* start Listing *

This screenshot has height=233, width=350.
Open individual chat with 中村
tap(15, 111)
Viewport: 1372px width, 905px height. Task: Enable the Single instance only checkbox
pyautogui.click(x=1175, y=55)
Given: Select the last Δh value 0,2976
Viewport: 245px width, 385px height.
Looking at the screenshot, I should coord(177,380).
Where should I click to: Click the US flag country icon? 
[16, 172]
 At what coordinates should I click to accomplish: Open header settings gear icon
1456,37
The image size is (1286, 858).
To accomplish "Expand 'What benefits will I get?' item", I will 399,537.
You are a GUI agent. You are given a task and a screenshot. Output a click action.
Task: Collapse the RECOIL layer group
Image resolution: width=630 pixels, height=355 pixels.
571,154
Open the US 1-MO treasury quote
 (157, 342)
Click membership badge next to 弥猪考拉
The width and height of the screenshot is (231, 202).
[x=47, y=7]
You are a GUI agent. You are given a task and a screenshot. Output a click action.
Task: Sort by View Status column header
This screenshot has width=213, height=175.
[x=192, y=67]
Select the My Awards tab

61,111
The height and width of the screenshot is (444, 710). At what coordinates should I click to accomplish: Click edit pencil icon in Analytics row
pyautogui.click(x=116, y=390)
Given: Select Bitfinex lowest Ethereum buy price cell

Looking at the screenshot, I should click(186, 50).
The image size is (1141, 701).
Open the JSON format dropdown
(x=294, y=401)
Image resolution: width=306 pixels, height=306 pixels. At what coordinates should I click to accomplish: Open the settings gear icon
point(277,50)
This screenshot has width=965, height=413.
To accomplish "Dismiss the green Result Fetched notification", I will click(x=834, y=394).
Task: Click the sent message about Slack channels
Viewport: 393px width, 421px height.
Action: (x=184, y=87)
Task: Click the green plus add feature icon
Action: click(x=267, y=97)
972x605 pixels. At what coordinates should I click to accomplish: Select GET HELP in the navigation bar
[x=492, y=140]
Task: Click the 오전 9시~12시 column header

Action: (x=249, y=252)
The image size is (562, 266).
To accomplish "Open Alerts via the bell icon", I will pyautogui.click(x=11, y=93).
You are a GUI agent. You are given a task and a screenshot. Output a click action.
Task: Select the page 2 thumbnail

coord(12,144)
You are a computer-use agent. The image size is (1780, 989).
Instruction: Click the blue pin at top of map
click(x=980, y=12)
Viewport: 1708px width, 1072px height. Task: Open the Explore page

* end Listing *

Exercise objective ▸
Rewrite the rows above, substituting "desktop agent" for every occurrence of "GUI agent". Leave everything else unchanged.

Exercise solution ▸
This screenshot has height=233, width=350.
Open individual chat with 中村
tap(15, 111)
Viewport: 1372px width, 905px height. Task: Enable the Single instance only checkbox
pyautogui.click(x=1175, y=55)
Given: Select the last Δh value 0,2976
Viewport: 245px width, 385px height.
Looking at the screenshot, I should coord(177,380).
Where should I click to: Click the US flag country icon? 
[16, 172]
 At what coordinates should I click to accomplish: Open header settings gear icon
1456,37
The image size is (1286, 858).
To accomplish "Expand 'What benefits will I get?' item", I will 399,537.
You are a desktop agent. You are given a task and a screenshot. Output a click action.
Task: Collapse the RECOIL layer group
Image resolution: width=630 pixels, height=355 pixels.
571,154
Open the US 1-MO treasury quote
 (157, 342)
Click membership badge next to 弥猪考拉
The width and height of the screenshot is (231, 202).
[x=47, y=7]
You are a desktop agent. You are given a task and a screenshot. Output a click action.
Task: Sort by View Status column header
This screenshot has width=213, height=175.
[x=192, y=67]
Select the My Awards tab

61,111
The height and width of the screenshot is (444, 710). At what coordinates should I click to accomplish: Click edit pencil icon in Analytics row
pyautogui.click(x=116, y=390)
Given: Select Bitfinex lowest Ethereum buy price cell

Looking at the screenshot, I should click(186, 50).
The image size is (1141, 701).
Open the JSON format dropdown
(x=294, y=401)
Image resolution: width=306 pixels, height=306 pixels. At what coordinates should I click to accomplish: Open the settings gear icon
point(277,50)
This screenshot has width=965, height=413.
To accomplish "Dismiss the green Result Fetched notification", I will click(x=834, y=394).
Task: Click the sent message about Slack channels
Viewport: 393px width, 421px height.
Action: (x=184, y=87)
Task: Click the green plus add feature icon
Action: click(x=267, y=97)
972x605 pixels. At what coordinates should I click to accomplish: Select GET HELP in the navigation bar
[x=492, y=140]
Task: Click the 오전 9시~12시 column header

Action: (x=249, y=252)
The image size is (562, 266).
To accomplish "Open Alerts via the bell icon", I will pyautogui.click(x=11, y=93).
You are a desktop agent. You are given a task and a screenshot. Output a click action.
Task: Select the page 2 thumbnail

coord(12,144)
You are a computer-use agent. The image size is (1780, 989).
Instruction: Click the blue pin at top of map
click(x=980, y=12)
Viewport: 1708px width, 1072px height. Task: Open the Explore page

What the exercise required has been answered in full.